[Records for this exercise]:
>> begin
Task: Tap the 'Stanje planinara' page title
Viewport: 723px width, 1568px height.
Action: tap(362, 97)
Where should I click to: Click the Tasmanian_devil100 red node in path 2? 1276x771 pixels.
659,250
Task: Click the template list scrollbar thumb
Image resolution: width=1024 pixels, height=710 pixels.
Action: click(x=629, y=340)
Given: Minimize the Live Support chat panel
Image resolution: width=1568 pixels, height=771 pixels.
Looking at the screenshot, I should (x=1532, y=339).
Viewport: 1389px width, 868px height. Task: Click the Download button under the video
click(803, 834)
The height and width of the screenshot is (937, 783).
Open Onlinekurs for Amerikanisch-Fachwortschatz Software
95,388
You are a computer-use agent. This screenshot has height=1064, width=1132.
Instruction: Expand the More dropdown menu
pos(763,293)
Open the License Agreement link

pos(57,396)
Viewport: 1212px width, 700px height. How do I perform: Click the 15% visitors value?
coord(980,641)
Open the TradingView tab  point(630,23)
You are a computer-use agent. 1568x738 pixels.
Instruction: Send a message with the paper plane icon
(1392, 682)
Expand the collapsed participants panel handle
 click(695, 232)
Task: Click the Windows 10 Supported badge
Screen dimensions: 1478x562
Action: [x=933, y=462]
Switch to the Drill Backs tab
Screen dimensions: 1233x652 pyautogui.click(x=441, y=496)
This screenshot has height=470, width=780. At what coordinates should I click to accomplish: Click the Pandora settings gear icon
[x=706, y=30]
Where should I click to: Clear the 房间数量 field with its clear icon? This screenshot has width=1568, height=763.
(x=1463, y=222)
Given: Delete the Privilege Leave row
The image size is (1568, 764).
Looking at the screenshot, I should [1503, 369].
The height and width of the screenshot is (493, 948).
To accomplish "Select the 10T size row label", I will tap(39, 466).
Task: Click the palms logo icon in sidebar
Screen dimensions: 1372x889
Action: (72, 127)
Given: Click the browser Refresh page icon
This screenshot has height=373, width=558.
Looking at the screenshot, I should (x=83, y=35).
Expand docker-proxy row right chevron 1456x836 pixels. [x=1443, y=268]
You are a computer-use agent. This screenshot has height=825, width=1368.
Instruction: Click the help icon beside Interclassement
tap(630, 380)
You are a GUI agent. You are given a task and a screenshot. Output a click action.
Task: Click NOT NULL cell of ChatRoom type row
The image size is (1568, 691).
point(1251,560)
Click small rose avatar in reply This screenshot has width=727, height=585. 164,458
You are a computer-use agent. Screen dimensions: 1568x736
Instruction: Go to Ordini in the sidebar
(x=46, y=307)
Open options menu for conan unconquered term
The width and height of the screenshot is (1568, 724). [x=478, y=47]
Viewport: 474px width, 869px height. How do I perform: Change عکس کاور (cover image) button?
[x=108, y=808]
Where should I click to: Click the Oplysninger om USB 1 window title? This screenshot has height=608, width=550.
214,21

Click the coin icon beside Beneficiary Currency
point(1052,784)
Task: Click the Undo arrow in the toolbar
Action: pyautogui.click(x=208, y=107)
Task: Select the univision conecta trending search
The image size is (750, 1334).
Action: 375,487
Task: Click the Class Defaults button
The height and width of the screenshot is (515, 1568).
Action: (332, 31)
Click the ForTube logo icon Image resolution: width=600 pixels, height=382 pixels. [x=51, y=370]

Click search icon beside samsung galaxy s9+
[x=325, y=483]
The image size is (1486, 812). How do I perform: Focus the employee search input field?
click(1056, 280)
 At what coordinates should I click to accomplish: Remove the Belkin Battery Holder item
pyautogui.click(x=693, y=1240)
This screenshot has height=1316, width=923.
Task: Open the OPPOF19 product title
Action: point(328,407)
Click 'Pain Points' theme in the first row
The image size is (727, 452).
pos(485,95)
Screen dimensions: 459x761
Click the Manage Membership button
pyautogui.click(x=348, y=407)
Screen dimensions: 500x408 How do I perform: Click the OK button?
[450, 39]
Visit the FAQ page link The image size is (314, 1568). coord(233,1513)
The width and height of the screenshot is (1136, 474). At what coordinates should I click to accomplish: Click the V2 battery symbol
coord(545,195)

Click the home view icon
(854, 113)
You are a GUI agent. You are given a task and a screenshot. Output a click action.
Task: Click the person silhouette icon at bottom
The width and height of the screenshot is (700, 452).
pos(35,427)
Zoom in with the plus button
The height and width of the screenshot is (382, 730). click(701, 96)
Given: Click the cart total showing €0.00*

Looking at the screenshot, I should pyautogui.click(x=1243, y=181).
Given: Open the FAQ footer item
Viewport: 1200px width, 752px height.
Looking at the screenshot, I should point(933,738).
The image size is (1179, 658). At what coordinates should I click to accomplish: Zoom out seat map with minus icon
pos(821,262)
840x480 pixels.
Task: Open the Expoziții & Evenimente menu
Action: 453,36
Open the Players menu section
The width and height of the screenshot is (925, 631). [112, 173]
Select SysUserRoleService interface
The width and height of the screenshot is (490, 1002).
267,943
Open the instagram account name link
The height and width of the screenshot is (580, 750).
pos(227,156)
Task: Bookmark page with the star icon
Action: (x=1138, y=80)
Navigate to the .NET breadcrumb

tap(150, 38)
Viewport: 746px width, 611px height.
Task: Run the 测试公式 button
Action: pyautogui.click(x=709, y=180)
>> end
[Exercise brief]:
Reproduce all of the rows above with every "Instruction" changed to "Goal", leaving everything else as it is.

[Response to this exercise]:
Task: Tap the 'Stanje planinara' page title
Viewport: 723px width, 1568px height.
Action: tap(362, 97)
Where should I click to: Click the Tasmanian_devil100 red node in path 2? 1276x771 pixels.
659,250
Task: Click the template list scrollbar thumb
Image resolution: width=1024 pixels, height=710 pixels.
Action: click(x=629, y=340)
Given: Minimize the Live Support chat panel
Image resolution: width=1568 pixels, height=771 pixels.
Looking at the screenshot, I should (x=1532, y=339).
Viewport: 1389px width, 868px height. Task: Click the Download button under the video
click(803, 834)
The height and width of the screenshot is (937, 783).
Open Onlinekurs for Amerikanisch-Fachwortschatz Software
95,388
You are a computer-use agent. This screenshot has height=1064, width=1132.
Goal: Expand the More dropdown menu
pos(763,293)
Open the License Agreement link

pos(57,396)
Viewport: 1212px width, 700px height. How do I perform: Click the 15% visitors value?
coord(980,641)
Open the TradingView tab  point(630,23)
You are a computer-use agent. 1568x738 pixels.
Goal: Send a message with the paper plane icon
(1392, 682)
Expand the collapsed participants panel handle
 click(695, 232)
Task: Click the Windows 10 Supported badge
Screen dimensions: 1478x562
Action: [x=933, y=462]
Switch to the Drill Backs tab
Screen dimensions: 1233x652 pyautogui.click(x=441, y=496)
This screenshot has height=470, width=780. At what coordinates should I click to accomplish: Click the Pandora settings gear icon
[x=706, y=30]
Where should I click to: Clear the 房间数量 field with its clear icon? This screenshot has width=1568, height=763.
(x=1463, y=222)
Given: Delete the Privilege Leave row
The image size is (1568, 764).
Looking at the screenshot, I should [1503, 369].
The height and width of the screenshot is (493, 948).
To accomplish "Select the 10T size row label", I will tap(39, 466).
Task: Click the palms logo icon in sidebar
Screen dimensions: 1372x889
Action: (72, 127)
Given: Click the browser Refresh page icon
This screenshot has height=373, width=558.
Looking at the screenshot, I should (x=83, y=35).
Expand docker-proxy row right chevron 1456x836 pixels. [x=1443, y=268]
You are a computer-use agent. This screenshot has height=825, width=1368.
Goal: Click the help icon beside Interclassement
tap(630, 380)
You are a GUI agent. You are given a task and a screenshot. Output a click action.
Task: Click NOT NULL cell of ChatRoom type row
The image size is (1568, 691).
point(1251,560)
Click small rose avatar in reply This screenshot has width=727, height=585. 164,458
You are a computer-use agent. Screen dimensions: 1568x736
Goal: Go to Ordini in the sidebar
(x=46, y=307)
Open options menu for conan unconquered term
The width and height of the screenshot is (1568, 724). [x=478, y=47]
Viewport: 474px width, 869px height. How do I perform: Change عکس کاور (cover image) button?
[x=108, y=808]
Where should I click to: Click the Oplysninger om USB 1 window title? This screenshot has height=608, width=550.
214,21

Click the coin icon beside Beneficiary Currency
point(1052,784)
Task: Click the Undo arrow in the toolbar
Action: pyautogui.click(x=208, y=107)
Task: Select the univision conecta trending search
The image size is (750, 1334).
Action: 375,487
Task: Click the Class Defaults button
The height and width of the screenshot is (515, 1568).
Action: (332, 31)
Click the ForTube logo icon Image resolution: width=600 pixels, height=382 pixels. [x=51, y=370]

Click search icon beside samsung galaxy s9+
[x=325, y=483]
The image size is (1486, 812). How do I perform: Focus the employee search input field?
click(1056, 280)
 At what coordinates should I click to accomplish: Remove the Belkin Battery Holder item
pyautogui.click(x=693, y=1240)
This screenshot has height=1316, width=923.
Task: Open the OPPOF19 product title
Action: point(328,407)
Click 'Pain Points' theme in the first row
The image size is (727, 452).
pos(485,95)
Screen dimensions: 459x761
Click the Manage Membership button
pyautogui.click(x=348, y=407)
Screen dimensions: 500x408 How do I perform: Click the OK button?
[450, 39]
Visit the FAQ page link The image size is (314, 1568). coord(233,1513)
The width and height of the screenshot is (1136, 474). At what coordinates should I click to accomplish: Click the V2 battery symbol
coord(545,195)

Click the home view icon
(854, 113)
You are a GUI agent. You are given a task and a screenshot. Output a click action.
Task: Click the person silhouette icon at bottom
The width and height of the screenshot is (700, 452).
pos(35,427)
Zoom in with the plus button
The height and width of the screenshot is (382, 730). click(701, 96)
Given: Click the cart total showing €0.00*

Looking at the screenshot, I should pyautogui.click(x=1243, y=181).
Given: Open the FAQ footer item
Viewport: 1200px width, 752px height.
Looking at the screenshot, I should point(933,738).
The image size is (1179, 658). At what coordinates should I click to accomplish: Zoom out seat map with minus icon
pos(821,262)
840x480 pixels.
Task: Open the Expoziții & Evenimente menu
Action: 453,36
Open the Players menu section
The width and height of the screenshot is (925, 631). [112, 173]
Select SysUserRoleService interface
The width and height of the screenshot is (490, 1002).
267,943
Open the instagram account name link
The height and width of the screenshot is (580, 750).
pos(227,156)
Task: Bookmark page with the star icon
Action: (x=1138, y=80)
Navigate to the .NET breadcrumb

tap(150, 38)
Viewport: 746px width, 611px height.
Task: Run the 测试公式 button
Action: pyautogui.click(x=709, y=180)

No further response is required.